= The Penetrators =

The Penetrators is an American punk rock and new wave band formed in San Diego, California, in the late 1970s. The group was part of San Diego's early punk and original-music scene and developed a regional following through performances at venues in California.

After disbanding during the 1980s, the Penetrators periodically reunited for live performances. In 2011, the group received a Lifetime Achievement Award at the San Diego Music Awards.

== History ==
The Penetrators were formed Guitarist Scott Harrington and drummer Joel Kmak in San Diego in the late 1970s. Gary Heffern later served as the band's vocalist, while Dan McLain, subsequently known as Country Dick Montana, was one of its drummers.
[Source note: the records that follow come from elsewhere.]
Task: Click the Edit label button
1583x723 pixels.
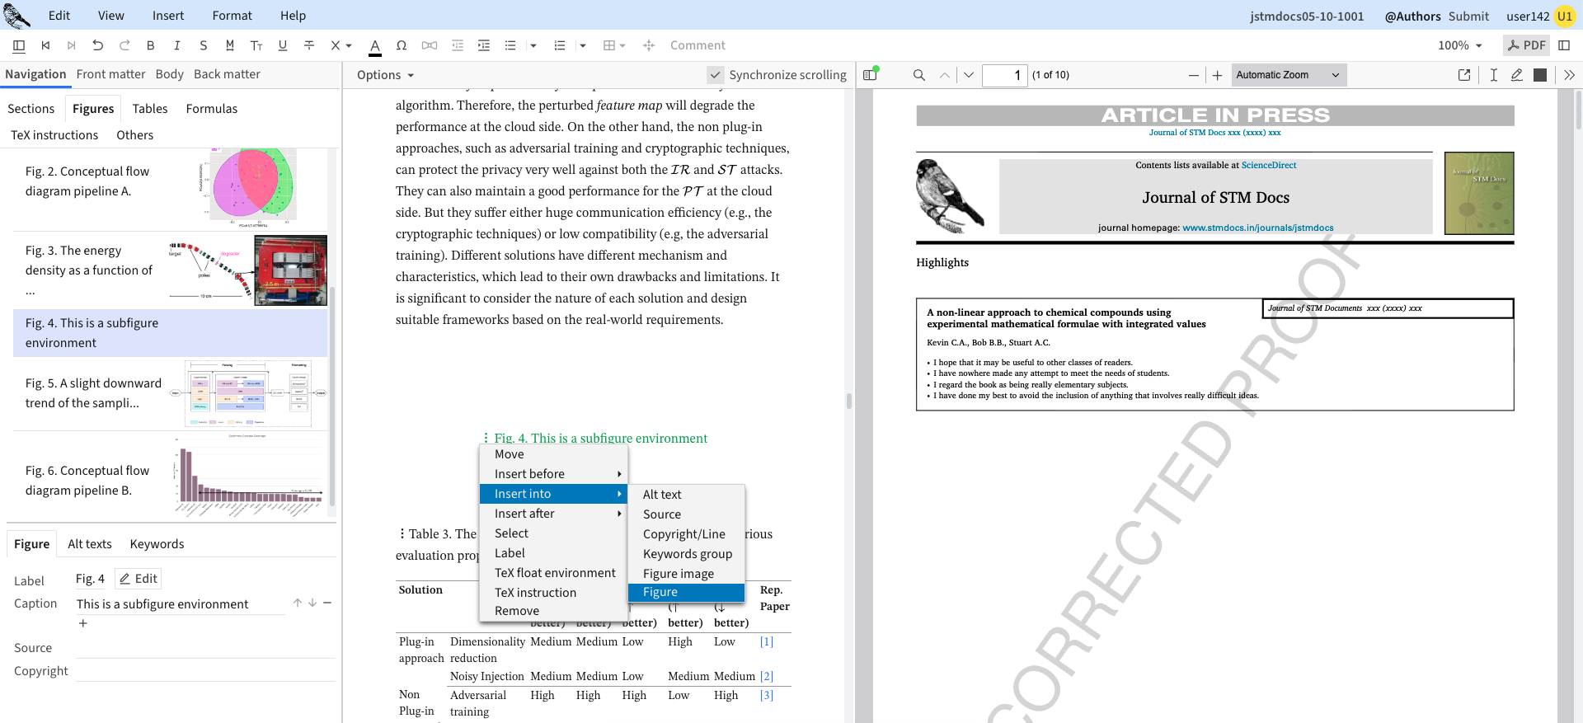Action: (x=138, y=579)
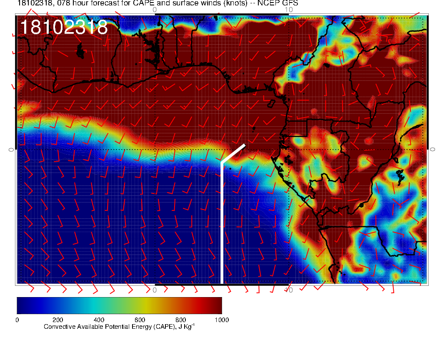Click the diagonal white line segment
The width and height of the screenshot is (440, 340).
click(233, 153)
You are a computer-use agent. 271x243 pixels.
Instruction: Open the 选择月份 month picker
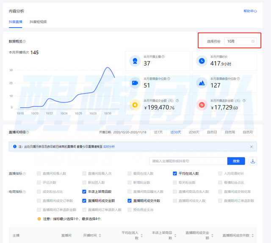pyautogui.click(x=240, y=42)
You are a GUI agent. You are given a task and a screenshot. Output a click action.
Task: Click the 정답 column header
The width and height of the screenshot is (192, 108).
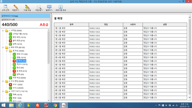click(106, 24)
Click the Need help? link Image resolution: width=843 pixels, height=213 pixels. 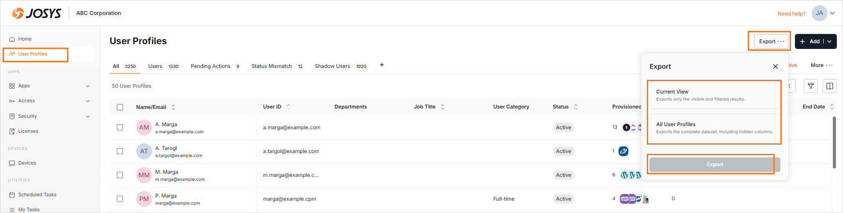[x=791, y=14]
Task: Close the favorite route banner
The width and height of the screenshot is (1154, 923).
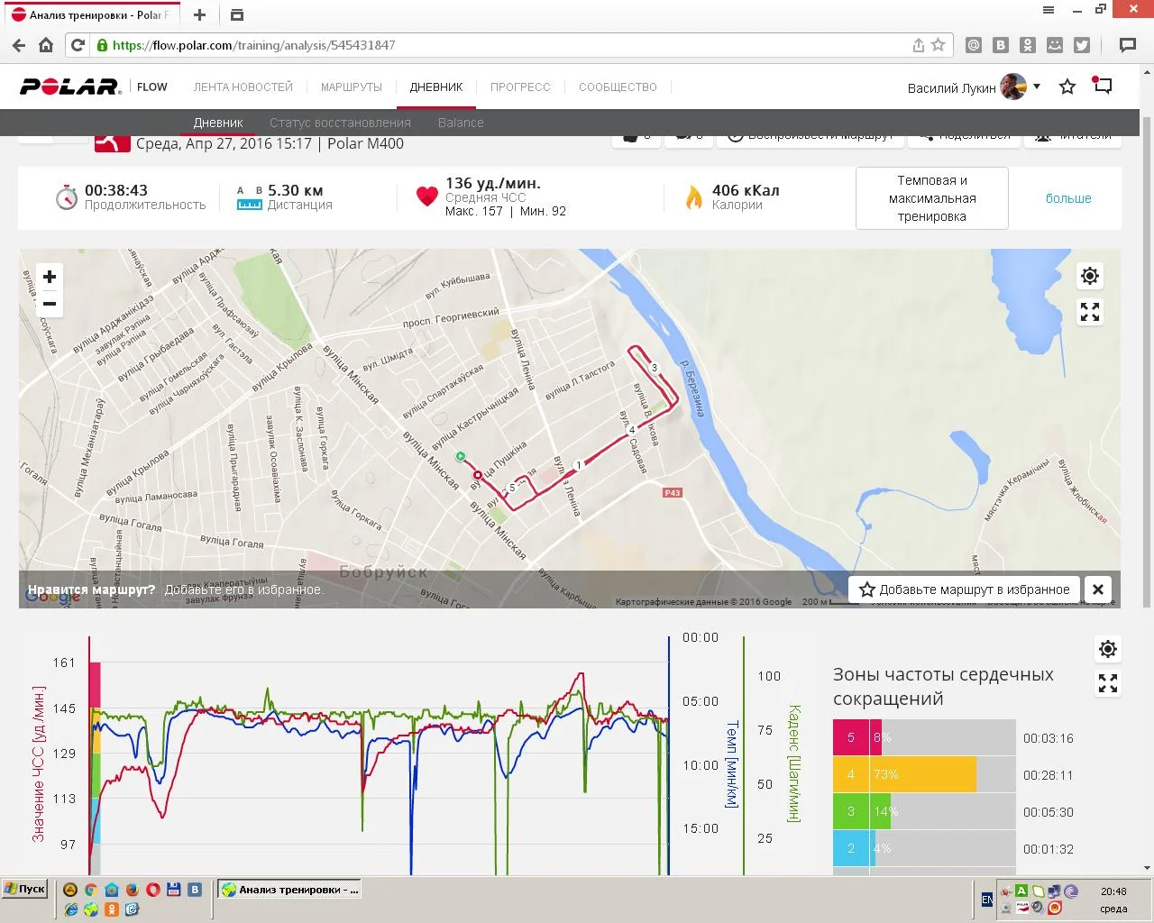Action: (x=1098, y=589)
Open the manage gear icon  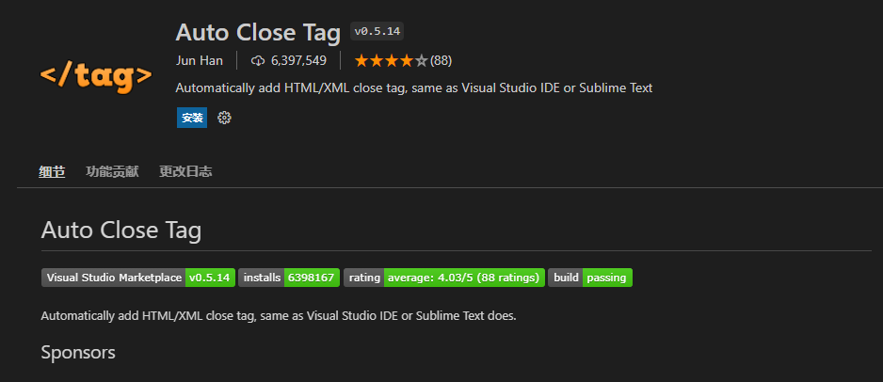pos(224,118)
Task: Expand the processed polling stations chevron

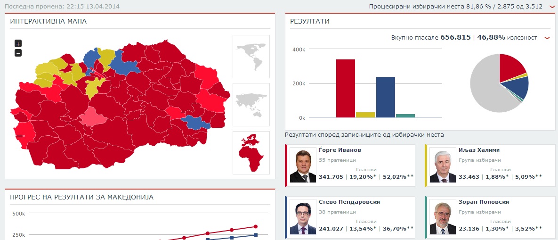Action: (x=552, y=7)
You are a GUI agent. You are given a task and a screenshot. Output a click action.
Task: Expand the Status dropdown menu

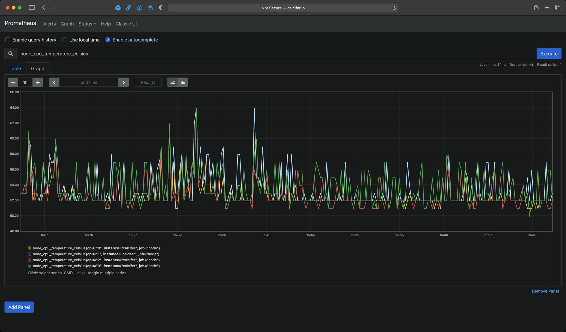(x=87, y=24)
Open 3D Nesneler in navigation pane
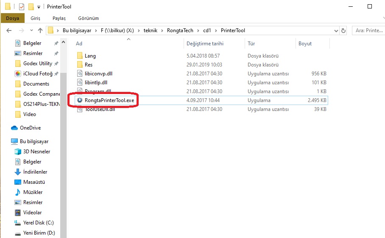The height and width of the screenshot is (238, 385). pos(36,152)
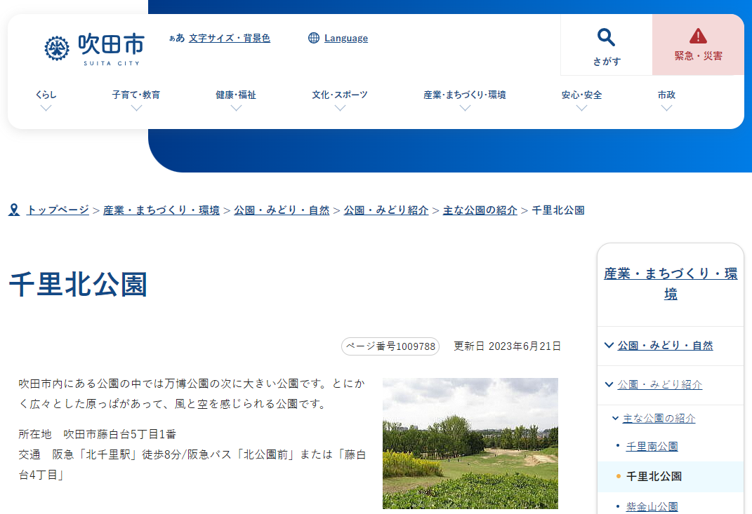Expand the 安心・安全 menu
This screenshot has width=752, height=514.
581,107

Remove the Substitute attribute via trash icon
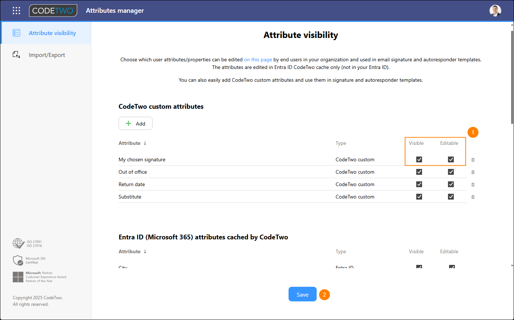(473, 197)
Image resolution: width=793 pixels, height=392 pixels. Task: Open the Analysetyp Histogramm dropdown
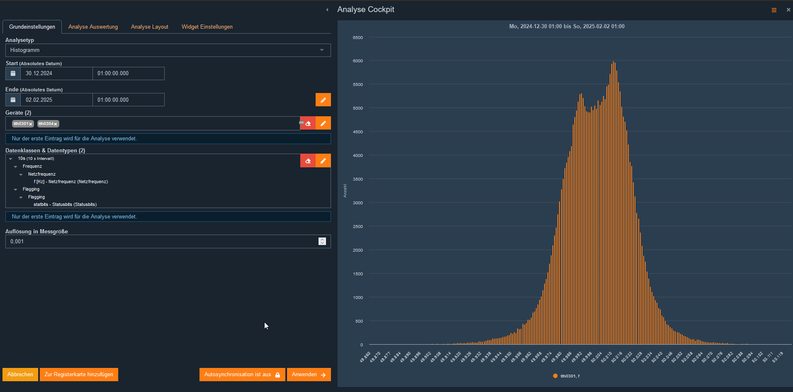(168, 50)
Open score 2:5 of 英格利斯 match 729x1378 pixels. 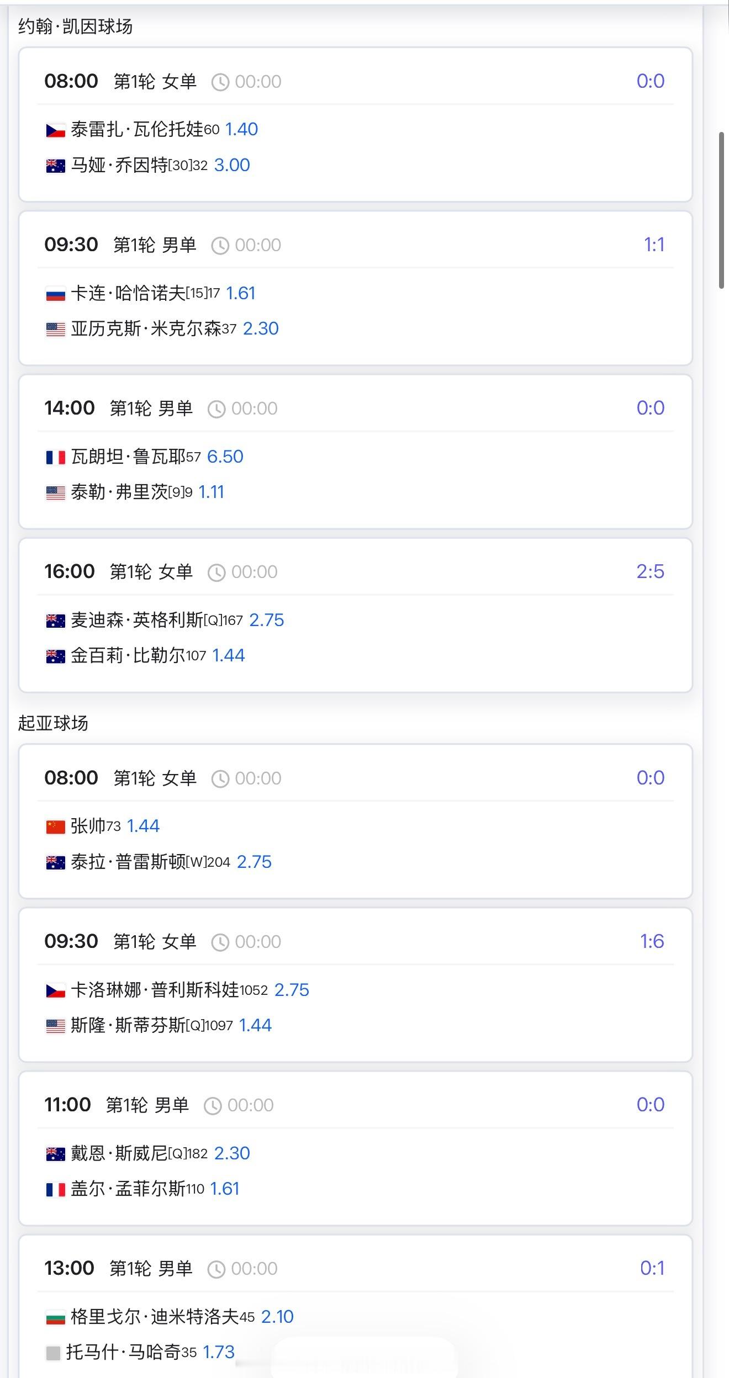click(x=650, y=572)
In October 1979, the San Diego Reader published a cover story documenting the band during a six-day California tour. The itinerary included performances at the Hong Kong Cafe in Los Angeles, the Fu-Bar in Santa Barbara, Slick Willy's in Sacramento and Mabuhay Gardens in San Francisco.

During the late 1970s and early 1980s, the band performed at San Diego venues associated with the city's punk and new-wave scenes. Contemporary and retrospective coverage characterized the Penetrators as one of the city's prominent early punk groups. Los Angeles Times stated that the Penetrators and several other local original-music groups regularly attracted capacity audiences at San Diego nightclubs during the early 1980s.

The band released the single "Stimulation" backed with "Sensitive Boy" in 1979, followed by the extended play record Walk the Beat in 1980 and the album A Sweet Kiss from Mommy in 1982.